Although half of what they heard were gobbledygook, their
emotion is fired up. They would themselves engage in discussions
about democracy, impressed by what the TV experts had said. Some
continue to wonder why so-and-so was called a doctor when his
claimed area of expertise is economics and not medicine. Yet
still others wonder what they are going to give their families to
eat when dawn breaks the next day.

Aspects of democracy can also be seen in the central
government's effort to decentralize through the laws on regional
autonomy. However discussions are unending about the extent that
those in the know claim that regional autonomy has not worked.
These include a ministerial level government official who was
tasked to get regional autonomy implemented.

The process for university autonomy awarded to the four larger
state universities in the country have been undertaken, but the
spirit was missing. Although the Bogor Institute of Agriculture
(IPB) is still to elect its new rector, all the four universities
will clearly have elected insiders persons as their new rectors.

When one knows that an outsider finds it heavy going in
changing the entrenched paradigm of an institution, what chance
is there for an insider to even scratch the surface of change? Of
course those institutions will claim that democracy has been put
in place.

But have the people exercised their democratic rights? Were
they able to put their thoughts into the ring and be fairly
considered? Were they able to do so without fear of
repercussions? Did they put their thoughts without having been
paid, whether in money or kind, by those who have vested interest
but were afraid to be counted?

Democracy is about openly exercising one's rights in arguing
one's point, asserting the point to others and accepting one's
defeat if the point did not finally win. Logics play an extremely
important point here. It is a discipline that one gets by
learning about it and practicing it.

How do we implement democracy when the power of logics in most
Indonesians is simply not there -- they have not got the
instructions about logics, they have not been exposed to logical
discussion and arguments and that they have been culturally
conditioned not to be inquisitive and argumentative.

They were simply not taught to be so in schools or that they
were not educated to the level that would ordinarily begin
analytical and logical training. World Bank figures showed that
70 percent of the Indonesian workforce only has primary school
education. Various regional and international surveys have also
showed that the level of education in Indonesia leaves a lot to
be desired.
:::
INSTRUCTIONS
1. Do these statements agree with the passage above on democracy in Indonesia? (a) All four universities are expected to end up with insiders as their new rectors. (b) The Bogor Institute of Agriculture has already elected its new rector. (c) World Bank figures show that half of the Indonesian workforce has only primary school education. Answer yes or no for each, and quote the words from the passage that decide it.
2. How would the passage above on democracy in Indonesia go on? Continue it from its last sentence.
:::
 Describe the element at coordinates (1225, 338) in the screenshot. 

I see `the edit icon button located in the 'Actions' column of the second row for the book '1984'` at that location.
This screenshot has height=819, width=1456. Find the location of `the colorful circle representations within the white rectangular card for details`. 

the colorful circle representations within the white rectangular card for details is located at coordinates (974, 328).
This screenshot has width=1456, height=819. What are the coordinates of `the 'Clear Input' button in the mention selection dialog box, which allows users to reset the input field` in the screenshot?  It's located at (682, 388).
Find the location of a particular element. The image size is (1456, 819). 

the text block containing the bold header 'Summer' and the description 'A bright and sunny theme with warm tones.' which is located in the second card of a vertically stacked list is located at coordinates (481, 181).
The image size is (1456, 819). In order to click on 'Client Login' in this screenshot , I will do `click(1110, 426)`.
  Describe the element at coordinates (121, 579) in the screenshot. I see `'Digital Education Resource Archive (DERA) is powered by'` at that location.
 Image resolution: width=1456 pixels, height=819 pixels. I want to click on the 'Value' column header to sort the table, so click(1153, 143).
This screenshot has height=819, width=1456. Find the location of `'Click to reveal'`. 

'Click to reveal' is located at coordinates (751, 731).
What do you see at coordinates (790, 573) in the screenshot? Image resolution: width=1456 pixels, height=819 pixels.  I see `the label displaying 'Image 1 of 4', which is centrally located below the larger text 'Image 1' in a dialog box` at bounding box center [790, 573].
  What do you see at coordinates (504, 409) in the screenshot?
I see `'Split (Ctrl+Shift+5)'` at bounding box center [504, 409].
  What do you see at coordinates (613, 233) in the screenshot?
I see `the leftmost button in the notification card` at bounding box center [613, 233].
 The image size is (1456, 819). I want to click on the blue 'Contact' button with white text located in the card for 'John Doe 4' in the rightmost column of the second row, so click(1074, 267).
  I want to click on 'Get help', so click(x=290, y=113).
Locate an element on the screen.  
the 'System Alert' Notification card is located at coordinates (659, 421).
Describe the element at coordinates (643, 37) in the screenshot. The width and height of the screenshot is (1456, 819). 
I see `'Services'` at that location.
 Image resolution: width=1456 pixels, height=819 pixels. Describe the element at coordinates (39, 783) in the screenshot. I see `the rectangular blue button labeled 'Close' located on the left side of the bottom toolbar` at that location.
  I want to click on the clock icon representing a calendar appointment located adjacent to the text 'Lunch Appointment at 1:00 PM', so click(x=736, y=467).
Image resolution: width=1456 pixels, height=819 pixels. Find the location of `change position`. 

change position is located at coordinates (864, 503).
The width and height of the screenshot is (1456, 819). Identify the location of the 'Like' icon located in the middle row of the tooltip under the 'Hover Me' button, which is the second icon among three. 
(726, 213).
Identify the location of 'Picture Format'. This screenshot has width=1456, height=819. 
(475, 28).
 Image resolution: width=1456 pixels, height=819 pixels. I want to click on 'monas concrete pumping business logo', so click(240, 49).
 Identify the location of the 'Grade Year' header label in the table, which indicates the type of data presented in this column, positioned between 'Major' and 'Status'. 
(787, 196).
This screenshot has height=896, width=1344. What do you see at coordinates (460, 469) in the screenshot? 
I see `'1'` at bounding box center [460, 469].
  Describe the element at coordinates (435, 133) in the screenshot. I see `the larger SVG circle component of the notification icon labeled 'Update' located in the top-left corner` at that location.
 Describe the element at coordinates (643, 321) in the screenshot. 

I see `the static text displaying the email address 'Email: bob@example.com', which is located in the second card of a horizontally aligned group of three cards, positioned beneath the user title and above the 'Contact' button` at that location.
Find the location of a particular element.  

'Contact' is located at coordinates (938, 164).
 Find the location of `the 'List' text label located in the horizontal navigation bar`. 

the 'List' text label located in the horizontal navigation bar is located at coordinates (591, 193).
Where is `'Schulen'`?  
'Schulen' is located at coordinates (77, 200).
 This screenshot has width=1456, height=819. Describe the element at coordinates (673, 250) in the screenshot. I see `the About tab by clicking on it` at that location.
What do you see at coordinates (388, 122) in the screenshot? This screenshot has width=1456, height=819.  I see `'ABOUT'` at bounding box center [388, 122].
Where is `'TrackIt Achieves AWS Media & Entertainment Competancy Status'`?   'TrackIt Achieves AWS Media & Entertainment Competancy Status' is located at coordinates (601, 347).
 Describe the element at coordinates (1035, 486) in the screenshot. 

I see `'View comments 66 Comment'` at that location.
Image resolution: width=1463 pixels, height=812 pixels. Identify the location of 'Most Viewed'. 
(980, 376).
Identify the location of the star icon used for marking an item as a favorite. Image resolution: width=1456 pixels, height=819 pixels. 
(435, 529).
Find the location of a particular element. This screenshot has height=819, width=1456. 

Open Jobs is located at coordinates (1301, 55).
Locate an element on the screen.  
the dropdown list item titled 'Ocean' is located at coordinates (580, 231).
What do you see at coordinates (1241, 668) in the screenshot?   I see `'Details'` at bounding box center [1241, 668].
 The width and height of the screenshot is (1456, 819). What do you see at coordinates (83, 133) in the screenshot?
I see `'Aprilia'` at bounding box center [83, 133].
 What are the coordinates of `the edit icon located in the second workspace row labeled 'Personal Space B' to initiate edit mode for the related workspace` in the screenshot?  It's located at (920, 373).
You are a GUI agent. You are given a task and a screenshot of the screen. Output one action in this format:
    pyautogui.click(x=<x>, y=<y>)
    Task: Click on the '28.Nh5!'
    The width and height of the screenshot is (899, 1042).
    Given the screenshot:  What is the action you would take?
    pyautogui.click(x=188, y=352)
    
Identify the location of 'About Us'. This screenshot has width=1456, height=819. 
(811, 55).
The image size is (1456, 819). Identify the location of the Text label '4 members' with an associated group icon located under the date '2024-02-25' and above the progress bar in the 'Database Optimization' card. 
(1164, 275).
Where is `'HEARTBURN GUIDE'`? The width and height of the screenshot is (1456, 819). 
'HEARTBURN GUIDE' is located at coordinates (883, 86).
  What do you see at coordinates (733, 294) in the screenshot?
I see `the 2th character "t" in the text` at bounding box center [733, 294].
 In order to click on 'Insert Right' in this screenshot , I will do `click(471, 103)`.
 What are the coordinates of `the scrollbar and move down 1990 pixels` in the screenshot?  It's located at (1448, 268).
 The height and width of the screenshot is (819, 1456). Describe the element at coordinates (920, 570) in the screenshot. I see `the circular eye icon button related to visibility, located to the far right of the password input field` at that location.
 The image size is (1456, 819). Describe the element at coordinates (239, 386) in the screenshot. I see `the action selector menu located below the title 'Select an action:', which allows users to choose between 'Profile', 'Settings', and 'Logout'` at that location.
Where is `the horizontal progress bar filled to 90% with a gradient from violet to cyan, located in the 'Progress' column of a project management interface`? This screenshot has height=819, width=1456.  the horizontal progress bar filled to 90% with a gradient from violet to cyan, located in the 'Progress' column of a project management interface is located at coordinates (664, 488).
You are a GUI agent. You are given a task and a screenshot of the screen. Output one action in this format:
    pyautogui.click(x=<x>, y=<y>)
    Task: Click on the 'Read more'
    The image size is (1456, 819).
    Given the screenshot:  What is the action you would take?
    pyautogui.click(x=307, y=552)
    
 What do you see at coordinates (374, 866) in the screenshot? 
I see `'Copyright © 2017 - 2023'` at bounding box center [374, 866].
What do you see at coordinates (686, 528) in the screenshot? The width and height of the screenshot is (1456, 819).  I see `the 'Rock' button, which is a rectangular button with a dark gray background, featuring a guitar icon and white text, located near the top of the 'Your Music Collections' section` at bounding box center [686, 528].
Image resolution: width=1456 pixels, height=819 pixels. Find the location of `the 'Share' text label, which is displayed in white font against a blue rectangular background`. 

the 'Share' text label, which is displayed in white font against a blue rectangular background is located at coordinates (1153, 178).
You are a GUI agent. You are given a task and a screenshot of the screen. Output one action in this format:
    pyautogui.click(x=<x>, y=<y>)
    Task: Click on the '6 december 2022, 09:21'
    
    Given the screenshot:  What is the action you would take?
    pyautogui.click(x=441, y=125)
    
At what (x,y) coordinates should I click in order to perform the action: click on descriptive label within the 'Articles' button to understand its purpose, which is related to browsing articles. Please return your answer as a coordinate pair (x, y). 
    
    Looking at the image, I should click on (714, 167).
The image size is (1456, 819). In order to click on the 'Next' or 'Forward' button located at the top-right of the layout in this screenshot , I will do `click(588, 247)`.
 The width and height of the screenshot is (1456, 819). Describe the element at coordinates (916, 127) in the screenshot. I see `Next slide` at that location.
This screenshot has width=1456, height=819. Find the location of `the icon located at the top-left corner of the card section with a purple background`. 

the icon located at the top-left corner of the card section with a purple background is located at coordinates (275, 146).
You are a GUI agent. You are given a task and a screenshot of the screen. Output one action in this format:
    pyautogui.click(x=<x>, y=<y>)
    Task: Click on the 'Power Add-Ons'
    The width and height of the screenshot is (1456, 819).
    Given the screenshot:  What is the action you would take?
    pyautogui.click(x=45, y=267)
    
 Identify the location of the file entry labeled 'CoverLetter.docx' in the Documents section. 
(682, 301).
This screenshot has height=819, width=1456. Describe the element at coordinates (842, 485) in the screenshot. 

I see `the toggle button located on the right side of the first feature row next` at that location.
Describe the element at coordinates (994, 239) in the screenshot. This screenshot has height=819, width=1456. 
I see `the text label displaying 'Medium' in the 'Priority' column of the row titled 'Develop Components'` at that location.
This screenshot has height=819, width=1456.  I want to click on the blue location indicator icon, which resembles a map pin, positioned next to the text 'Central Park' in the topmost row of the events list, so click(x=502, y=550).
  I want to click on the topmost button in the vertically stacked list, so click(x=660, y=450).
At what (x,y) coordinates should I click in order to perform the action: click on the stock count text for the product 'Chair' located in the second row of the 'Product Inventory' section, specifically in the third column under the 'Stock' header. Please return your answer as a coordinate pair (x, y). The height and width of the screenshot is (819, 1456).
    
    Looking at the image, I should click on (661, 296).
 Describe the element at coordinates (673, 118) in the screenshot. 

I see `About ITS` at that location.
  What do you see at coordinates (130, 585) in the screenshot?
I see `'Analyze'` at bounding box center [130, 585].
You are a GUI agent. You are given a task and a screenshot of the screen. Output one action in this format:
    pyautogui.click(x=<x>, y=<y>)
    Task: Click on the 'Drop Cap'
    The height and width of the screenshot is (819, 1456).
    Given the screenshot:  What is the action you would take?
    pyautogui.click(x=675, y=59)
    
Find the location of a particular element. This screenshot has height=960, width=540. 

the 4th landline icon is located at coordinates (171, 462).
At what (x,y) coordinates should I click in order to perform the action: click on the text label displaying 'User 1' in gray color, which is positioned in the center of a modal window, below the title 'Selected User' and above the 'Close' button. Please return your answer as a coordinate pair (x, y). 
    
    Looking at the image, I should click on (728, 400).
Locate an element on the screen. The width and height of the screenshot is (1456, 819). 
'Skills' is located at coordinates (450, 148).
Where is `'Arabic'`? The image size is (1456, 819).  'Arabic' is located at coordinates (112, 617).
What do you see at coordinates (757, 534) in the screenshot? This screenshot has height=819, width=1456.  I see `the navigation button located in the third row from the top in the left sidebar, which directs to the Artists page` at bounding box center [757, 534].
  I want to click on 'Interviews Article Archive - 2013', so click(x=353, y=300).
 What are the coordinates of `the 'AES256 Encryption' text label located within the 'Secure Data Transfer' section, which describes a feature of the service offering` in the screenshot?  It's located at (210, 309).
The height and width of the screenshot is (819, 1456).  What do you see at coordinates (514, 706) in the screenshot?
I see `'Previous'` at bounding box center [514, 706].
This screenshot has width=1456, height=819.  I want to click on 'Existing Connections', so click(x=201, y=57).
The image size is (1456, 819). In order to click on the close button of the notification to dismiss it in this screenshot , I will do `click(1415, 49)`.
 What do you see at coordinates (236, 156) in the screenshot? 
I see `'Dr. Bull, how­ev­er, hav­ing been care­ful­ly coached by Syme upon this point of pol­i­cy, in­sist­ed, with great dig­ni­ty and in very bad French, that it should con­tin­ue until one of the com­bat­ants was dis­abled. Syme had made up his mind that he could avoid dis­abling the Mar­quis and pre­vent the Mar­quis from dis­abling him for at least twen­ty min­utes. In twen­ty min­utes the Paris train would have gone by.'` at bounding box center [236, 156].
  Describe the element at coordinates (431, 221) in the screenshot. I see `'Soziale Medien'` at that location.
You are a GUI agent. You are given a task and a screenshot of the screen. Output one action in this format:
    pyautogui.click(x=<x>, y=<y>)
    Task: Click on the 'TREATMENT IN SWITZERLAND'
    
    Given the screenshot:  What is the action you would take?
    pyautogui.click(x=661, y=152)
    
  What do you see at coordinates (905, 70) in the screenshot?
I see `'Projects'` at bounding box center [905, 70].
:::
ACTIVITY ANSWERS
1.
(a) Yes: "all the four universities will clearly have elected insiders persons as their new rectors."
(b) No: "the Bogor Institute of Agriculture (IPB) is still to elect its new rector"
(c) No: "70 percent of the Indonesian workforce only has primary school education."

2.
Even our physics teachers have problems passing the tests at
the higher secondary school level, while physics is one of the
foundation for modern technology and society. Our locally
graduated engineers are below par compared to those from
neighboring Southeast Asian countries.

Their curricula are considered unnecessarily irrelevant and
the learning method anachronistic. While primary school pupils in
New Zealand or Australia are let loose on a individual self-
directed learning process about particular topics on which they
were to write an essay on, Indonesian university students are
still being hand-held by their lecturers and are still learning
almost by rote.

Masters and PhD supervisors in overseas universities are
reportedly refusing to supervise research students from
Indonesia, because they are so dependent on their supervisors,
while research degrees are meant to be training for independent
research.

Exacerbated by the big number of school-age children not at
school for one reason or another, plus the questionable quality
of the teaching and learning, facilities and teachers at schools
and universities around the country, little if any foundation for
logics and thus democracy is laid. So can we claim that we are a
democracy or even, that we are going through the process?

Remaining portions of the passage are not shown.